Ursachenforschung #wtf von Melody

Eine weitere Theorie hat mein Vater mal abgesondert: Er findet, dass nichts Gutes dabei herauskommen kann, wenn ich freundlich zu den Mitarbeitern der Handwerksfirmen bin und ihnen Kaffee, Wasser etc anbiete. Tür auf, zum Arbeiten reinkommen, wieder raus und gut. So soll das sein, findet er - nix Kaffee oder Schwätzchen, dann würden die Leute sich nur einbilden, uns auf der Nase herumtanzen zu können.

Für mich ist es eine Selbstverständlichkeit, bei einer Besprechung einen Kaffee anzubieten und während der Bauarbeiten auch immer mal einen frischen für die Handwerker mitzukochen. Wir haben es immer so gehalten. Schließlich möchten wir mit den Leuten arbeiten, suchen uns Firmen aus, die uns sympathisch sind.

Ist eine Tasse Kaffee denn so übertrieben? Frage ich mich jetzt.

Ein ganzes Jahr lang war ich sterbenskrank (und das meine ich wörtlich).

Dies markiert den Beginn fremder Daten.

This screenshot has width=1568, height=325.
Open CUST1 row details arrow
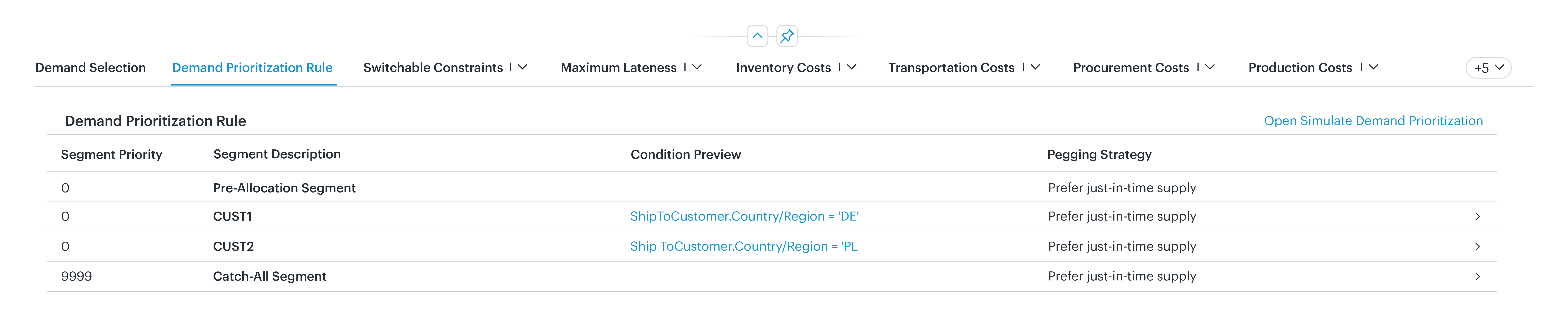point(1477,216)
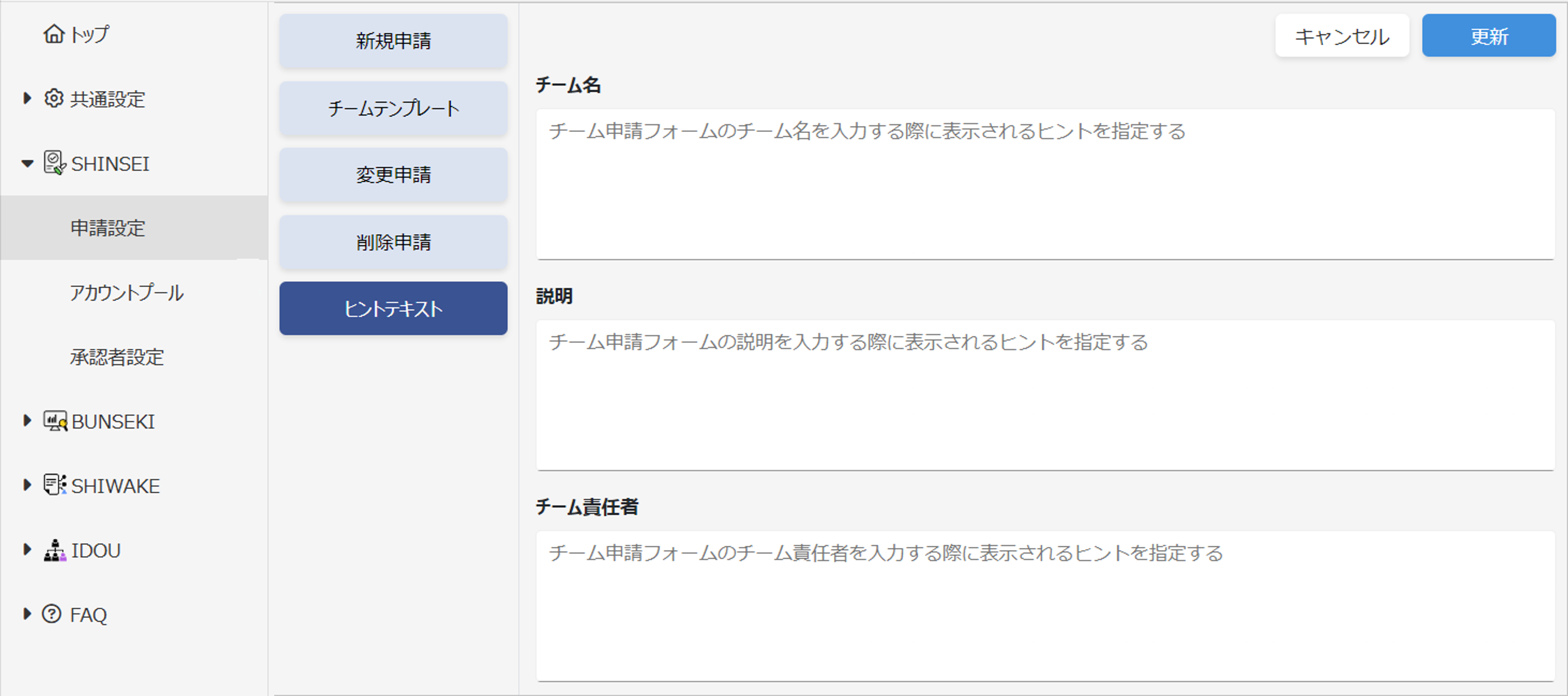Viewport: 1568px width, 696px height.
Task: Switch to the チームテンプレート tab
Action: coord(393,109)
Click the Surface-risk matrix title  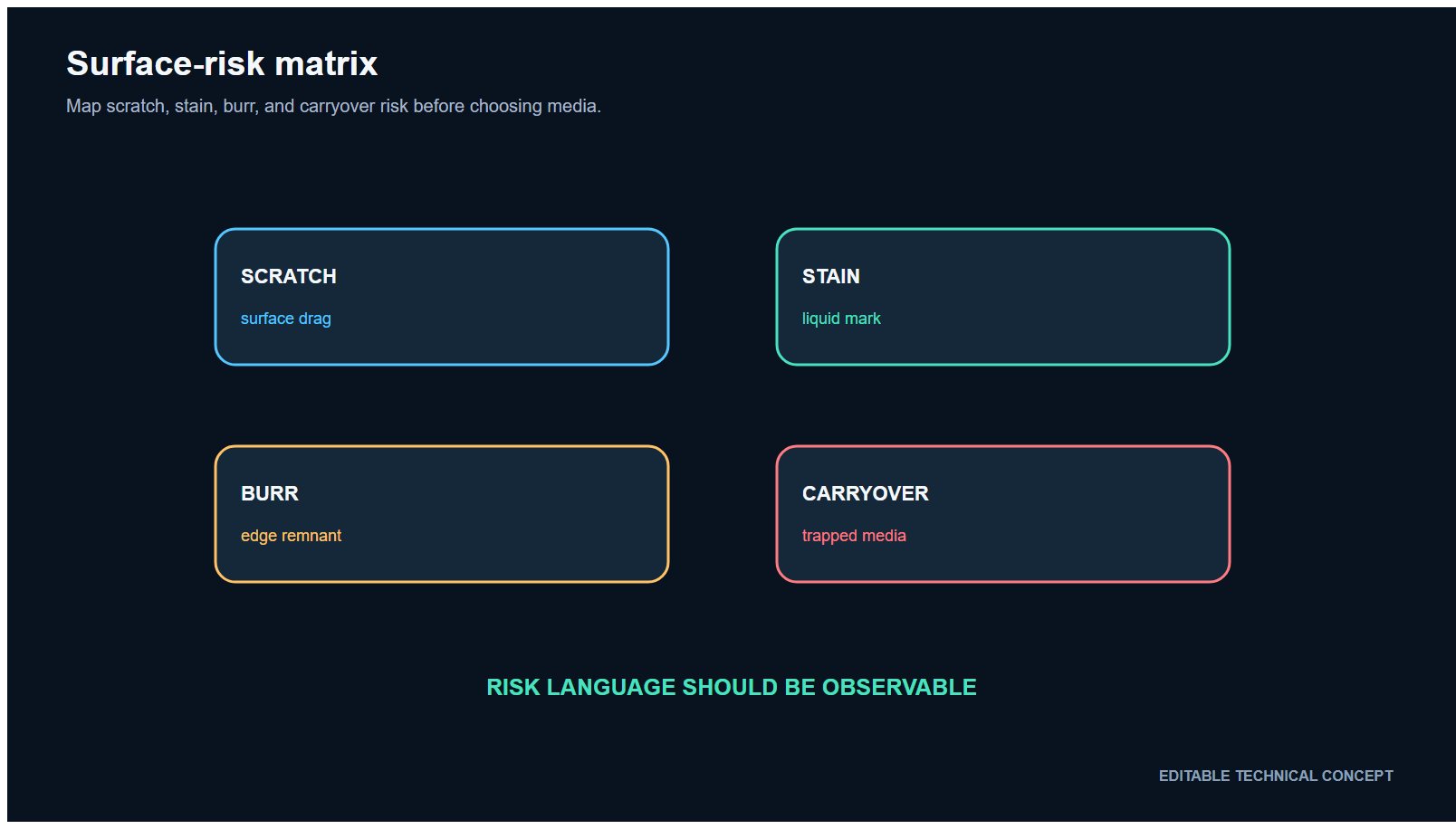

Ich habe mir selber Mut damit gemacht, mich auf die größere Wohnung zu freuen und darauf, dass die Bauerei endlich weitergeht, sobald es mir besser geht.

Jetzt sitze ich hier auf den Trümmern der letzten Wochen, mit Diebstahlsklärungen, verschwundenen Kabeln und Kinderwagen, vergessenen Installationen, schiefen Türen, unregelmäßigen aber 30% teureren Böden und einem Riesenberg Organisation und Zusatzkosten vor der Brust, während ich mir dauernd neue abschätzige Meinungen zu dem anhören soll, was wir planen.

Wenn das Telefon klingelt, zucke ich schon zusammen, weil ich einfach nicht noch mehr Generv in meinem Arbeitsalltag unterbringen kann.